Tuesday, December 2, 2008

Hawaii Log = Day 2

Wednesday, October 29
Tired from jet-lag, we slept late, finally rolling out at about noon...
(Actually that was Virginia time...in Hawaii it was 6:00 a.m.!)

There is a beautiful view from our friends' house. Out across pineapple fields you can see the ocean in the distance.
A short walk to the end of their street, through a gate and down an unpaved road through the pineapple fields will bring you to a dark cliff that drops into the cobalt blue ocean, where big swells sometimes roll out of the north, lifting and curling as high as twenty feet at a spot the surfers call “Jaws”.
We left the house about 9:30 and drove to a little town called Makawao where we drank coffee and ate croissants outside at Casanovas, overlooking the town’s only major intersection. Appetites satisfied, we strolled across the narrow main street to a small grocery store that stocks only organic foods. We bought some wonderful, nut and grain filled whole wheat hamburger buns, some cheese, sesame sticks, apples and something to drink for lunch, and wandered our way toward the sinuous mountain road that climbs 10,000 feet in 22 miles to the summit of Haleakala.

“The House of the Sun” is one of Maui’s two ancient volcanoes.
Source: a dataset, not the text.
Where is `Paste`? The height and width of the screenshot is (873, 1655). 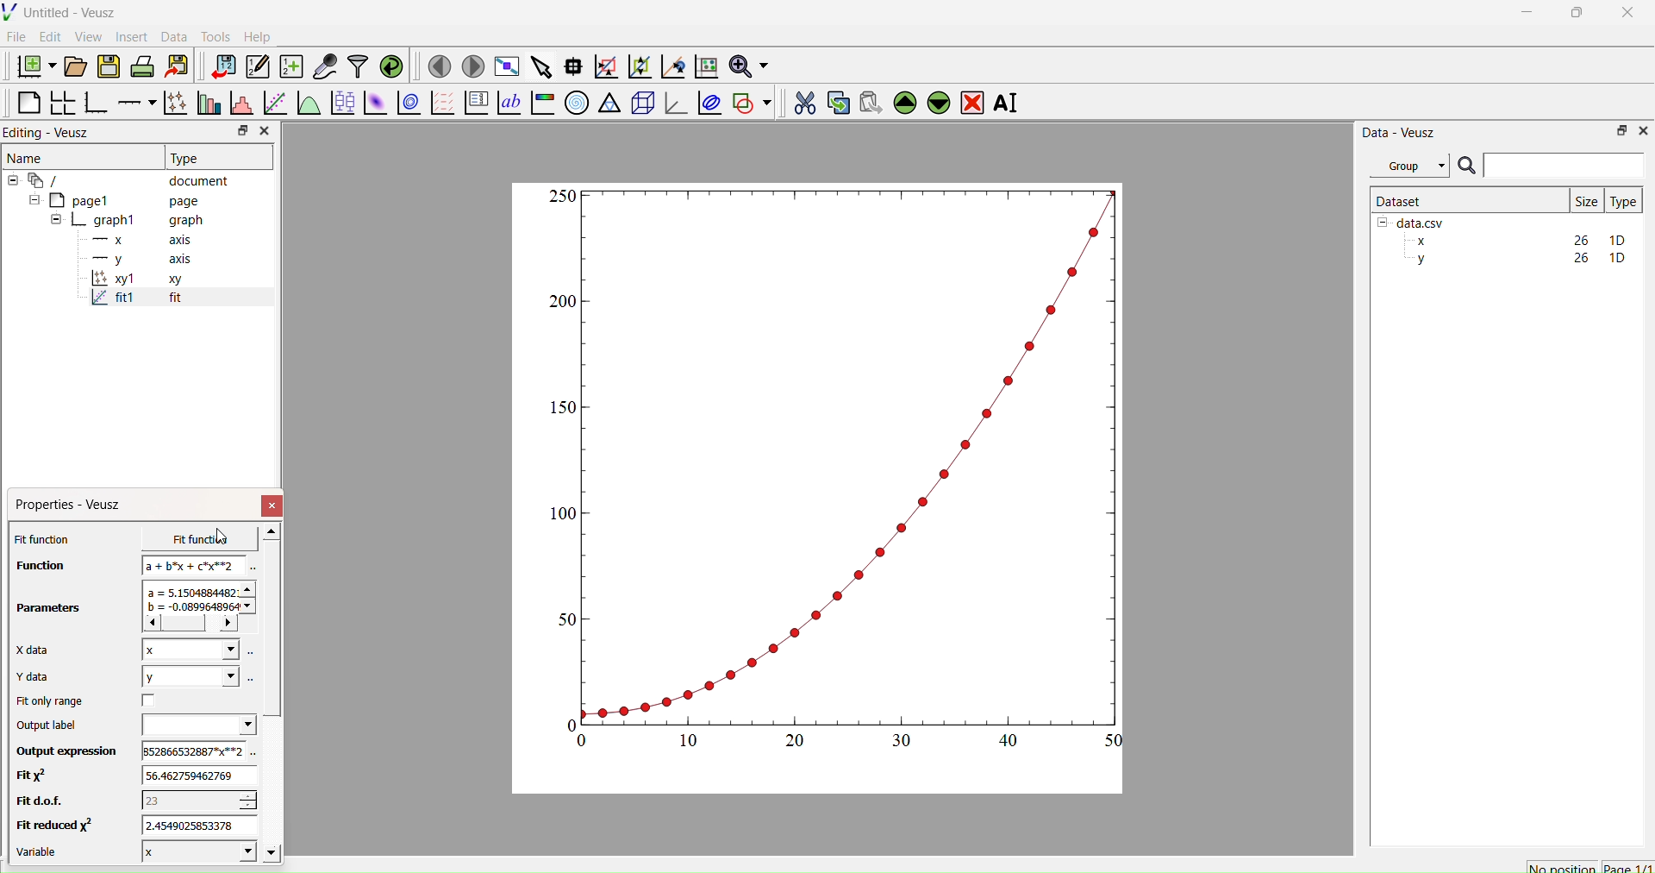
Paste is located at coordinates (868, 100).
Actually it’s not all that ancient; the last eruption from the side of the volcano was a little over 200 years ago, so it is still considered "active".

There were truly breath-taking views from the top down into the crater.

We hiked partway down into the crater on trail, and met people riding horses coming back up.

We hiked several other trails around the edges of the volcano,
and watched the sunset from above the clouds.

Polli's Restaurant in Makawao was the perfect spot

to eat dinner with our friends at the end of a perfect day.

Hawaii Log = Day 1

Tuesday, October 28
It’s 8:00 a.m. in Detroit and I’m sitting at Gate A66 of the Northwest Airlines terminal, waiting for the next flight toward Maui, our final destination today. Our day almost didn’t begin at our planned time this morning. In my seventh year of retirement I’ve gotten out of the long-practiced routine of setting the alarm on the clock-radio.
Before going to bed early at 9:30 last night, I pushed all the right buttons to change the digital alarm display to 3:30 a.m. I slept fitfully, and woke often, peering with bleary eyes at the glowing numbers, but was totally unaware when Jane woke up to do the same. She noticed something that I didn’t with my frequent clock-checks. I had failed to move the switch that actually turns on the alarm, and if she hadn’t gotten up to correct it, we might be waking up just about now, dismayed at missing our flight!
The concourse here in Detroit looks like something out of an old science fiction magazine, with big talking faces on huge wall-mounted television screens, and a bullet shaped red tram gliding silently along up near the upside-down steel rod trusses that support a curved corrugated ceiling.
The airport at Minneapolis-Saint Paul was clean, efficient, and not particularly memorable. Our Northwest Airlines flight left from there for Honolulu on a huge wide body Airbus A300. In a plane two thirds the length of a football field, the aisles seem to stretch out forever. Each seat had its own entertainment center, complete with a small screen TV screen on the back of each seat, stereo earphones, and an armrest controller that allowed the selection of your choice of about 20 different movies on demand, as well as a variety of video games to keep you occupied for the eight and a half hours we were in the air.
It seems that all airlines have stopped providing complementary meals, even on very long flights, so the apples, granola bars, and snacks we’d brought were a welcome supplement to the soft drinks that were offered.
Since the last time I was in Hawaii the airport at Honolulu has grown and changed so much that I didn’t recognize any of it any more. Of course the same amount of change has also happened at the airport in Richmond. Anyone who had not visited the former Byrd Field since 1991 would not recognize any part of RIC today.
The final leg of our trip necessitated claiming our baggage and dragging it about a quarter of a mile to the next building. The Sun was low and so was our energy as the plane made the final turn past a ridge where huge windmills were generating electricity and coasted down toward the airport at Kahului, Maui. We were soon in our rental car, making our cautious way through heavy traffic past the town of Pa’ia on the way to Haiku on the road to Hana.
Our Friends Lisa and Ed P. made us feel welcome, and we stayed up chatting until 10:30 p.m. We realized as we dragged toward bed that we had been up for 25 hours!